**Directions**
1) Reproduce word for word the passage of the artificial sweeteners article starting with "Dr. Ludwig explains" and going on through "Fat Resistance Diet.".
2) Pick up the artificial sweeteners article where it stops and carry it on.

**Excerpted passage**
Artificial Sweeteners, Not So Sweet

by Dr. Leo Galland


Artificial Sweeteners, Not So Sweet

It was heartening to see the editorial titled “Artificially Sweetened Beverages, Cause for Concern” in the December 8th issue of the usually conservative Journal of the American Medical Association (JAMA). The editorial, by Dr. David Ludwig of Harvard Medical School and the Boston Children’s Hospital warns about a dietary trend that I’ve been concerned about for 30 years: the use of artificial sweeteners.1


Dr. Ludwig cited the San Antonio Heart Study, which found that consuming diet soft drinks on a daily basis was associated with weight gain.2 Dr. Ludwig also cited the Mutli-Ethnic Study of Atherosclerosis (MESA) study, which found that consuming diet soft drinks increased the risk of developing diabetes and the metabolic syndrome3. It’s important to note that people were drinking the diet soft drinks before they developed obesity or diabetes.


Dr. Ludwig explains that diet soft drinks might actually cause weight gain by disrupting the normal biochemical pathways that control hunger and feeding behavior. Laboratory animals fed saccharin, for example, increased their intake of calories because they lost their ability to adjust their caloric intake to how active they were or how much food they’d eaten. A study in rats found that saccharin was highly addictive and appeared to create a high demand for sweet tastes.


The editorial concluded that artificially sweetened beverages may be helpful in a transition from high calorie drinks to minimally sweetened drinks like water, tea and coffee. My experience is that people can make that transition without the aid of artificial sweeteners by using the recipes and following the guidelines in my book The Fat Resistance Diet.




1. Ludwig DS, Artificially Sweetened Beverages, Cause for Concern. JAMA 302: 2477-2478 (2009)
2. Fowler SK et al. Fueling the Obesity Epidemic? Artificially Sweetened Beverage Use and Long Term Weight Gain. Obesity 16: 1894-1900 (2008)

**Records supplied**
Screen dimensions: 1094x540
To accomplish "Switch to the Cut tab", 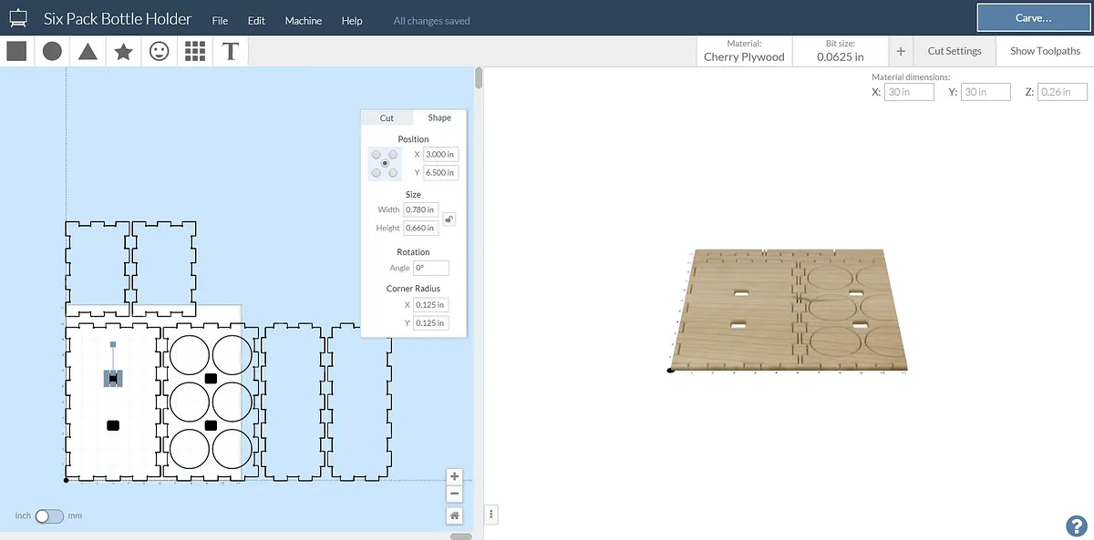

--

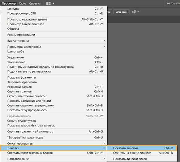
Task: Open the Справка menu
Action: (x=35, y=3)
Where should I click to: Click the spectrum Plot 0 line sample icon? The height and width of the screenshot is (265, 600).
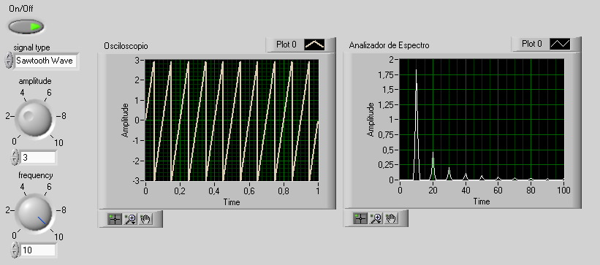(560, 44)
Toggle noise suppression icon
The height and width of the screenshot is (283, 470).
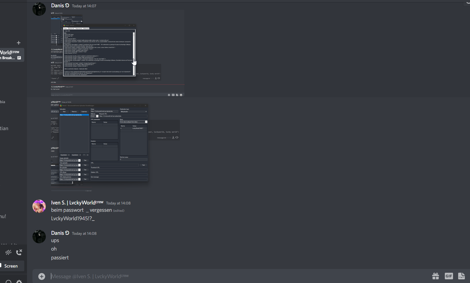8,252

**Activity answers**
1)
Dr. Ludwig explains that diet soft drinks might actually cause weight gain by disrupting the normal biochemical pathways that control hunger and feeding behavior. Laboratory animals fed saccharin, for example, increased their intake of calories because they lost their ability to adjust their caloric intake to how active they were or how much food they’d eaten. A study in rats found that saccharin was highly addictive and appeared to create a high demand for sweet tastes.


The editorial concluded that artificially sweetened beverages may be helpful in a transition from high calorie drinks to minimally sweetened drinks like water, tea and coffee. My experience is that people can make that transition without the aid of artificial sweeteners by using the recipes and following the guidelines in my book The Fat Resistance Diet.

2)
3. Nettleton et al. Diet soda intake and risk of incident metabolic syndrome and type 2 diabetes in the Mutli-Ethnic Study of Atherosclerosis (MESA) . Diabetes Care 32: 688-694 (2009).


4 thoughts on “Artificial Sweeteners, Not So Sweet

  1. Kathy Williams

    Can’t wait to receive my book. I went from drinking about 6 diet cokes and 4 cups of coffee a day to NO diet cokes and one cup of coffee (with stevia) per day! I am drinking more water and green tea. It took about 4 weeks to get over my caffeine addiction, but I feel so much better for it. I used to have migraines every week, and now those are almost non-existant…. don’t know if it relates, but I feel better now! Thanks for the info!

  2. Linda Marek

    This was a great article….sums up the problem with artificail sweeteners in a ‘short and sweet’ manner. I’ve always believed that if you want something sweet, eat the real thing, just control the amount and frequency.

    Thank you for your insight!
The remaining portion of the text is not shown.